One question though,
didn't McCain very publicly endorse Bush in his bid for re-election?

I wonder how can he be appalled? As he played a part in keeping the administration going for 4 more years?

Eli Blake said...


There is a difference between stuff that happens during battle and during custody.

And, frankly these kinds of tactics don't work anyway-- whatever information we may have gotten out of the individuals in question, it has been more than compensated for by the bad guys using it as propaganda 1) on the public to recruit more insurgents, and 2) on their own troops to induce them to fight to the death instead of surrender.

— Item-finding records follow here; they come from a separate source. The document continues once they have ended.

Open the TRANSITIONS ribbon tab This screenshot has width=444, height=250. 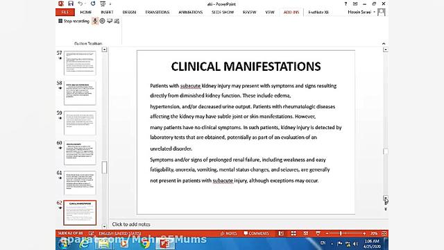coord(157,13)
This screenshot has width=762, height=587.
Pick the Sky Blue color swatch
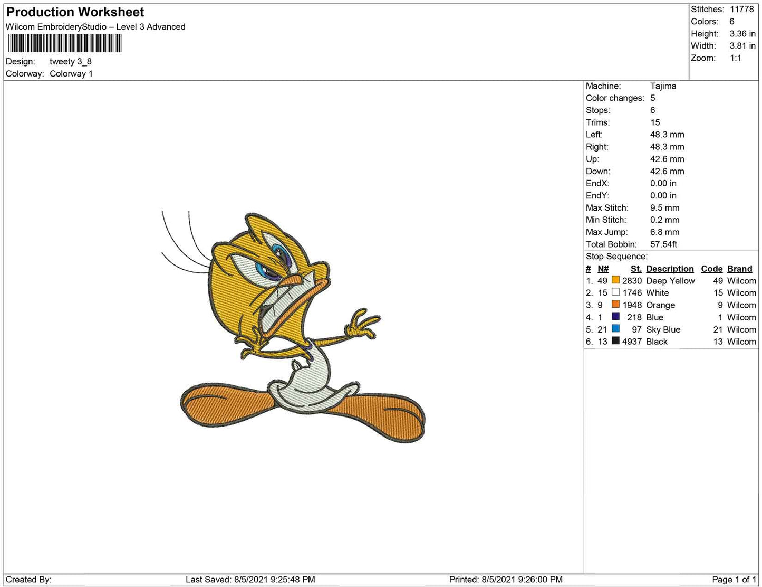pos(615,329)
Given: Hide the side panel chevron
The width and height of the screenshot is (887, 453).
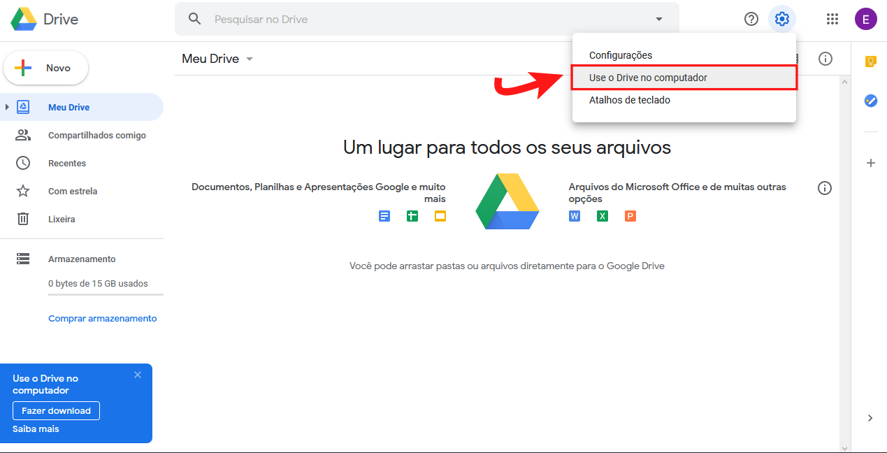Looking at the screenshot, I should 870,418.
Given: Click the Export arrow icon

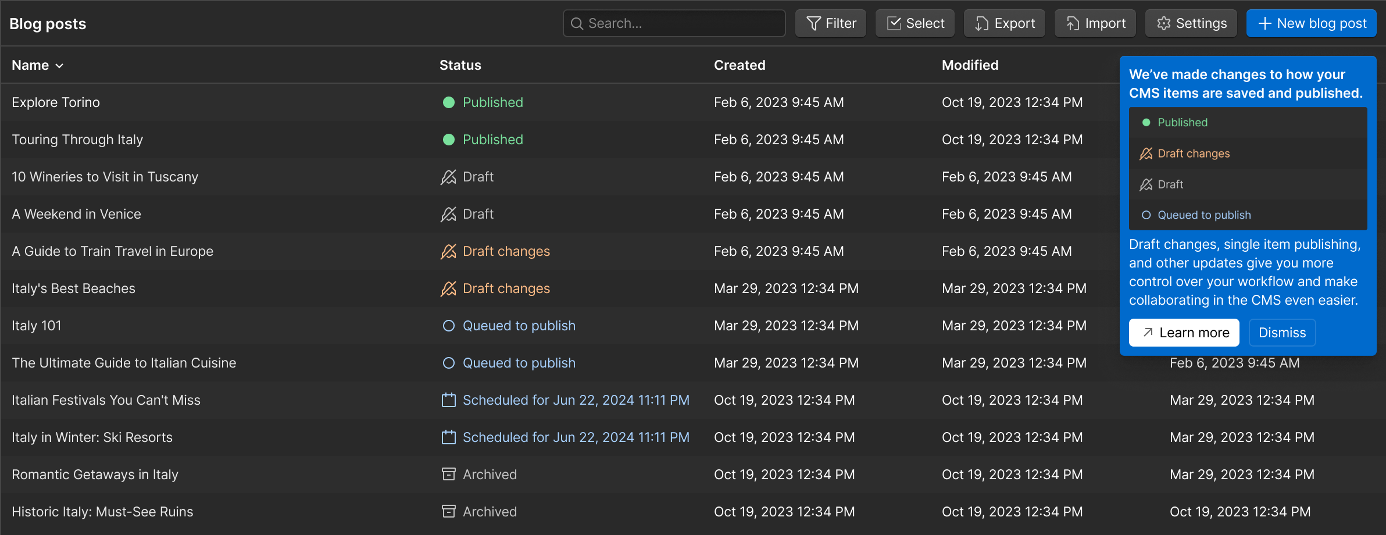Looking at the screenshot, I should [981, 23].
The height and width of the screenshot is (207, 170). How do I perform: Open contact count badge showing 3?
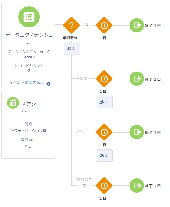pyautogui.click(x=72, y=49)
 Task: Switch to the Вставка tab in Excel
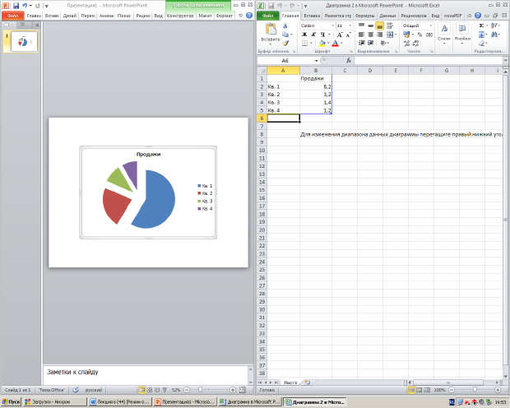click(x=312, y=16)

GC: Yes, McCain did endorse Bush. And he has been known to change his positions on bills in the Senate literally within hours (speak for it, then vote against it, or the reverse). Like I said, everything he does has to be considered in light of his own ambitions (i.e. he endorsed Bush so he could hope for some support from the party faithful in 2008, he is doing this mostly because of polls showing that most people are disgusted with the whole Abu Graib affair and this way he can be on record as doing something to oppose it.)

But this isn't about McCain. It's about what America is for. If we behave towards prisoners in our custody like the colonels in a banana republic, then we ultimately have no more moral authority than that of a banana republic.